## 提供テキスト

碧

バオバオ フツウの家族の碧のレビュー・感想・評価

バオバオ フツウの家族(2018年製作の映画)
4.0
描かれてることに賛成できないということで評価が低いんだと思いますが、私は最後まで興味深く観られたので、☆4 にします。

過去と現在を交差させて描いているので、事前にチラシのあらすじを読んでなかったら、話の迷子になったかも。読んでてよかった。

"同性婚を認めます"のその先の話を描いてると思う。
こういう事例やそれに絡むトラブルは、これから増えていくと思う。

私は『フェミニズムの帝国』(小説)の影響で、男性も胎内保育ができるようになれば良いのにと思ってるけど…(笑)

男らしさや女らしさ、家族の概念。男女差別。個人を大事にしたり医学が発達して色々なことが認められるようになっても、やっぱり色々なことから自由にはなれない。

同性を好きでも、家庭はやはり男女の家族をモデルケースとしなきゃいけないのか、とか。男女の夫婦の平均的家庭(という神話であるにせよ)を目指すのは簡単でも、それを外れる形は多様すぎて、正解がどこにもない。

そういう意味で、たくさんの示唆を含む非常に興味深い作品だった。

## 抽出データ

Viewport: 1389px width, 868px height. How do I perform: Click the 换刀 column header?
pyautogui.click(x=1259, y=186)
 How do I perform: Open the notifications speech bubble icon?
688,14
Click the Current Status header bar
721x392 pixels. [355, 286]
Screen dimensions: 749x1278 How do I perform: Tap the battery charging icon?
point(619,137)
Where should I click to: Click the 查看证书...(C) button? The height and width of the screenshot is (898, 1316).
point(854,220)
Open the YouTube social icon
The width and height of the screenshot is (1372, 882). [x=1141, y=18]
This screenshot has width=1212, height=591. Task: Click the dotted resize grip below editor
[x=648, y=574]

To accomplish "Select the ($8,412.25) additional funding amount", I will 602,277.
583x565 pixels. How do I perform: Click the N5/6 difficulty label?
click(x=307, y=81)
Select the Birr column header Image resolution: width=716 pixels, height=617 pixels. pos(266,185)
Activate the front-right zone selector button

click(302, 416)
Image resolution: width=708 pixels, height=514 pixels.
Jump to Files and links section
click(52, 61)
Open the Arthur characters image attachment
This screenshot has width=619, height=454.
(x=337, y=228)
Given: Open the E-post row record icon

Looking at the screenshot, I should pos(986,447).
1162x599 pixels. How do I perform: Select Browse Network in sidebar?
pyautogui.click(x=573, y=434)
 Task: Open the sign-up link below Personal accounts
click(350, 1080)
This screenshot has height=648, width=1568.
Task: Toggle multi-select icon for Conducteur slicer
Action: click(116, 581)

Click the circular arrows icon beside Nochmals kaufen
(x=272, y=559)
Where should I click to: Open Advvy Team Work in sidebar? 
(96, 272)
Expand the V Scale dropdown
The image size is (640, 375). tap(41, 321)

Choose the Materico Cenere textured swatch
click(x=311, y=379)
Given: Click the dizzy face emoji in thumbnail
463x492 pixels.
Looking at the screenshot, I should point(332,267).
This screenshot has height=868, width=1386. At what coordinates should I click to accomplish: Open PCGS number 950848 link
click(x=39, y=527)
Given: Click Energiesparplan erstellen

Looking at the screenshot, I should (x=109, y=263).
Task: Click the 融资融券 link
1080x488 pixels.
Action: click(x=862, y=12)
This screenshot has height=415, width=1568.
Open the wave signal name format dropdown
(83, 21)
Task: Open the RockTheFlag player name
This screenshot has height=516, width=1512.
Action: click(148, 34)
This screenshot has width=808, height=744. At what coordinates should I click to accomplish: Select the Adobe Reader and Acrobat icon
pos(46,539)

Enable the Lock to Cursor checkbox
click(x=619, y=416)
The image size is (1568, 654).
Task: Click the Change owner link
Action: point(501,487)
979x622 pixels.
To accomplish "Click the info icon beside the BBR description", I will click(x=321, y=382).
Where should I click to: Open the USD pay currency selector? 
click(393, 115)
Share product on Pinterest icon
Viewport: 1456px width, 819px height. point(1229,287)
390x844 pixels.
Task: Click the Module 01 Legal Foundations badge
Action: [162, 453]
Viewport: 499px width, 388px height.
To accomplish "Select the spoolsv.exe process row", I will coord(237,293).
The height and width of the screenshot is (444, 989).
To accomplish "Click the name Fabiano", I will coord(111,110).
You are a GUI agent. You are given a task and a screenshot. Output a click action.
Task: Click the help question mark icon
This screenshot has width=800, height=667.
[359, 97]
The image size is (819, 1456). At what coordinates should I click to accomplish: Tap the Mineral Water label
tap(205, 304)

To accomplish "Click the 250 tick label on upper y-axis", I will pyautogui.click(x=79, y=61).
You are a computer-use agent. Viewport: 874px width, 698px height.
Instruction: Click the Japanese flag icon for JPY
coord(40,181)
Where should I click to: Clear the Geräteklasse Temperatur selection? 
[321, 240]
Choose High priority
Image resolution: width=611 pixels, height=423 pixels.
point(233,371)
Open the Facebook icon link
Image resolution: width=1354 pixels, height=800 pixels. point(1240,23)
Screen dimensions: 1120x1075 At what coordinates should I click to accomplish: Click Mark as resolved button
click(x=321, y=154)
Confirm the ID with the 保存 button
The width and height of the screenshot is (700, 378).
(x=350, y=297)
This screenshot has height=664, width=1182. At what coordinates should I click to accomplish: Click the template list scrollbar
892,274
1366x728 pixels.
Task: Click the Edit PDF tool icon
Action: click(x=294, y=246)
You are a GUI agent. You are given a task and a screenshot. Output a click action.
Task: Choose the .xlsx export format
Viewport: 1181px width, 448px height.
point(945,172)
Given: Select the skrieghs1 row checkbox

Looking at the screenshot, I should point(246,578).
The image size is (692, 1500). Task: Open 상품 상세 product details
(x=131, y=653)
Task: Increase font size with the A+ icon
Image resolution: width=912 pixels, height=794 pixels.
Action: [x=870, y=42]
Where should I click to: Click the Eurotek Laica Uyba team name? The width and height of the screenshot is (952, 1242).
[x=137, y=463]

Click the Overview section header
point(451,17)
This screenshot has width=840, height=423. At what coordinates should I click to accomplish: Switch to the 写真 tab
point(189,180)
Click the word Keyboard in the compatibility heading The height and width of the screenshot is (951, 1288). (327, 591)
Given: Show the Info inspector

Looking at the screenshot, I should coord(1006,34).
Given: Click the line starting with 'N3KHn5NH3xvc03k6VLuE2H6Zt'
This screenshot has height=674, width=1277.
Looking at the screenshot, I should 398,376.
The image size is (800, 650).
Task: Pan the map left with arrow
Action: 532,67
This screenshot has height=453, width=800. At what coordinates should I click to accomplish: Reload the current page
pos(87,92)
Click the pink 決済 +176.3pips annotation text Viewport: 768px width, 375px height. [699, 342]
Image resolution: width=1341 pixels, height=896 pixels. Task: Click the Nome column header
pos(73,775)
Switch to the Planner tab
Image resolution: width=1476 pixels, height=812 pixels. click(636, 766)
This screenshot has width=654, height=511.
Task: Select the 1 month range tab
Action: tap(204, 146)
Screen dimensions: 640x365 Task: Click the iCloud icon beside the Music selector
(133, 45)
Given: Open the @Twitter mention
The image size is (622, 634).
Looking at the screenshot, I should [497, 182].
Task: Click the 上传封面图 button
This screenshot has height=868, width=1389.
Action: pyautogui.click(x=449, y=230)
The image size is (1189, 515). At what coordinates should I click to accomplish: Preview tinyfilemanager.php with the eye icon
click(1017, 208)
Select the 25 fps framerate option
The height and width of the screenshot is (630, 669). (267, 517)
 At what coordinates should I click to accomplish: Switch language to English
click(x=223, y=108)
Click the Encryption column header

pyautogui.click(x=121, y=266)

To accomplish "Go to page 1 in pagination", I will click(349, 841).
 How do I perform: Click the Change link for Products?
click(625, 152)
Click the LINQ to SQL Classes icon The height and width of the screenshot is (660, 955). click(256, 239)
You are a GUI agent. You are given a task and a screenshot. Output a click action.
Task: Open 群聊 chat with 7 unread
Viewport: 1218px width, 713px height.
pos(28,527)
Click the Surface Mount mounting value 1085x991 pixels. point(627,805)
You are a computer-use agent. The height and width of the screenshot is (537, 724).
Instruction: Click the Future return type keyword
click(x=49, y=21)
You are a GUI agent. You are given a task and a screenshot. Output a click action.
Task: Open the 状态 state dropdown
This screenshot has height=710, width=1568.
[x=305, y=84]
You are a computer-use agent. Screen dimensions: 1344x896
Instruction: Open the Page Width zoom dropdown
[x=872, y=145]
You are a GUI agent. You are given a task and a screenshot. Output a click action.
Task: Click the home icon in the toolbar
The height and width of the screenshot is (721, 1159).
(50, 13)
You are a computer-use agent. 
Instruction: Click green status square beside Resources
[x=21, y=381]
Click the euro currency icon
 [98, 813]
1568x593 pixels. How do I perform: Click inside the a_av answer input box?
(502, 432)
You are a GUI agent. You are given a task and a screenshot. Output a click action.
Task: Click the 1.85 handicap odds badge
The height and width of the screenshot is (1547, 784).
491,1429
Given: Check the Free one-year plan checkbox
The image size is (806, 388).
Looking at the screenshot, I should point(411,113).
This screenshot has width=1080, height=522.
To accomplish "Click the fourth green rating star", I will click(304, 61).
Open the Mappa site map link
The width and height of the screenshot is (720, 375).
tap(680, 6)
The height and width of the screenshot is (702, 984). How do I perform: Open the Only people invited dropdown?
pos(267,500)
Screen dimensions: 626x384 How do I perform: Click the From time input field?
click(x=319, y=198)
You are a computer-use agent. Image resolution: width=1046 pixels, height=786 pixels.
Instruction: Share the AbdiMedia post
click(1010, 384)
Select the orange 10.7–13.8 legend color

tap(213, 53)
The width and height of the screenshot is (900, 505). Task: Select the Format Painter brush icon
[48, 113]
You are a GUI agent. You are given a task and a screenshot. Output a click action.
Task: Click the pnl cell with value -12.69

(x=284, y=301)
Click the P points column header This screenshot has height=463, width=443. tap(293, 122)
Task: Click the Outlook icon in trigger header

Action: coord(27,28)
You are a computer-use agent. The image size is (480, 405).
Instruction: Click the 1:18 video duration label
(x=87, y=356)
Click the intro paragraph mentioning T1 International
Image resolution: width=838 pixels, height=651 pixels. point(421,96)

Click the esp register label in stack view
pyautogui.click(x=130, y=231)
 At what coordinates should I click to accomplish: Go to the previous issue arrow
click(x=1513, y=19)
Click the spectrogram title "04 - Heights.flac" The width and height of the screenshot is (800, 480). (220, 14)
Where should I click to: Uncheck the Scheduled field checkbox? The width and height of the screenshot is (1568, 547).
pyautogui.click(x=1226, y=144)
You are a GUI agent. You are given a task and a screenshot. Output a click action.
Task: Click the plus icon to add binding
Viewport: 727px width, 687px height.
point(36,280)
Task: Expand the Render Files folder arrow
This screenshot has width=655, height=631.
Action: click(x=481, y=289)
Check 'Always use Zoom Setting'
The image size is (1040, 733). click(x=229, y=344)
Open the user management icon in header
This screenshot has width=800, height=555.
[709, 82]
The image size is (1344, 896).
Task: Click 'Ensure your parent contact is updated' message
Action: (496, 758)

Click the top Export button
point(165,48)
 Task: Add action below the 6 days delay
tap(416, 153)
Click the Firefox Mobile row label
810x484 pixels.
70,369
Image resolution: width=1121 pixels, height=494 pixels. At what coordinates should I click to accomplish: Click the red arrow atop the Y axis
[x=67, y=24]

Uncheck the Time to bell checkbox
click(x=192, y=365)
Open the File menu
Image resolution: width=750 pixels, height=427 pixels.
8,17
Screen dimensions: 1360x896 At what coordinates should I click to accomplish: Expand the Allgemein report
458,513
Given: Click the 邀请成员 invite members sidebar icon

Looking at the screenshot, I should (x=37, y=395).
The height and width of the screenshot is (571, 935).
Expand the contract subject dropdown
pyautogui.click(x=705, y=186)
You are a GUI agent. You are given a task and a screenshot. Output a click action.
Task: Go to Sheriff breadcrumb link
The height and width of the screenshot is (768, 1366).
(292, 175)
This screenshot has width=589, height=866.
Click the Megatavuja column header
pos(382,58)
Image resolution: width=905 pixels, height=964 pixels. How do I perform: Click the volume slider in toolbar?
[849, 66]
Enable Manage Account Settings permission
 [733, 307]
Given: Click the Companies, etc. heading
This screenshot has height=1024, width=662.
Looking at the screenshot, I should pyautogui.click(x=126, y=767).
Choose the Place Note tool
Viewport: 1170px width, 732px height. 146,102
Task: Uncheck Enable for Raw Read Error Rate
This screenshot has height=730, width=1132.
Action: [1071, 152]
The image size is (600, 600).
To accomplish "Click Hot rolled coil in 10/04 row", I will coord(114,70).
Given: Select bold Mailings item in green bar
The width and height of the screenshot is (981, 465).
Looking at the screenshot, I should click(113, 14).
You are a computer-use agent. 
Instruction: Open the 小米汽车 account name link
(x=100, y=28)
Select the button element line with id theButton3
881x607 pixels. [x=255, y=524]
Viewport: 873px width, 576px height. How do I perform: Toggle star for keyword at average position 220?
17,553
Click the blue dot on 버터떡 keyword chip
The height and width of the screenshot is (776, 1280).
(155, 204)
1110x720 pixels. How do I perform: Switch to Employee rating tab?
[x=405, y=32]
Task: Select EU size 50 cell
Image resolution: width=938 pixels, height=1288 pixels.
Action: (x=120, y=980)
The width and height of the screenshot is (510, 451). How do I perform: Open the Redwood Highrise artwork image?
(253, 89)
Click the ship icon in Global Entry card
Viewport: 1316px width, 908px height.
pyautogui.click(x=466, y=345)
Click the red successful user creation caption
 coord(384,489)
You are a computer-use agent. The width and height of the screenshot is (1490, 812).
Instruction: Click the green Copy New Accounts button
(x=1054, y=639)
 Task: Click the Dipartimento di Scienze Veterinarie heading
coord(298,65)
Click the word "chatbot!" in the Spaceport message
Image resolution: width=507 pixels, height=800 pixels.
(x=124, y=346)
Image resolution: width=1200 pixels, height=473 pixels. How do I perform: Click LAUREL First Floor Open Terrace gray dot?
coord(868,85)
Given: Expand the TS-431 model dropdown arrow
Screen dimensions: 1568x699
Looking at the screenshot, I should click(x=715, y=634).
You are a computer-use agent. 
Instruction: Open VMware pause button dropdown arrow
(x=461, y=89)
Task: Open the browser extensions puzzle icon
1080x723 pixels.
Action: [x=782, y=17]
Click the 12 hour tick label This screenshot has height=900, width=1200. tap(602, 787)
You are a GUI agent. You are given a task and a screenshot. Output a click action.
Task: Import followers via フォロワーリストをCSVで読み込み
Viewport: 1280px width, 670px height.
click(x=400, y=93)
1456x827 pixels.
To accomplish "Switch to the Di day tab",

## 課題について
映画『バオバオ フツウの家族』のレビューから、「男らしさや女らしさ、家族の概」から「すぎて、正解がどこにもない。」までの部分を一字一句変えずに抜き出してください。

## 課題への回答
男らしさや女らしさ、家族の概念。男女差別。個人を大事にしたり医学が発達して色々なことが認められるようになっても、やっぱり色々なことから自由にはなれない。

同性を好きでも、家庭はやはり男女の家族をモデルケースとしなきゃいけないのか、とか。男女の夫婦の平均的家庭(という神話であるにせよ)を目指すのは簡単でも、それを外れる形は多様すぎて、正解がどこにもない。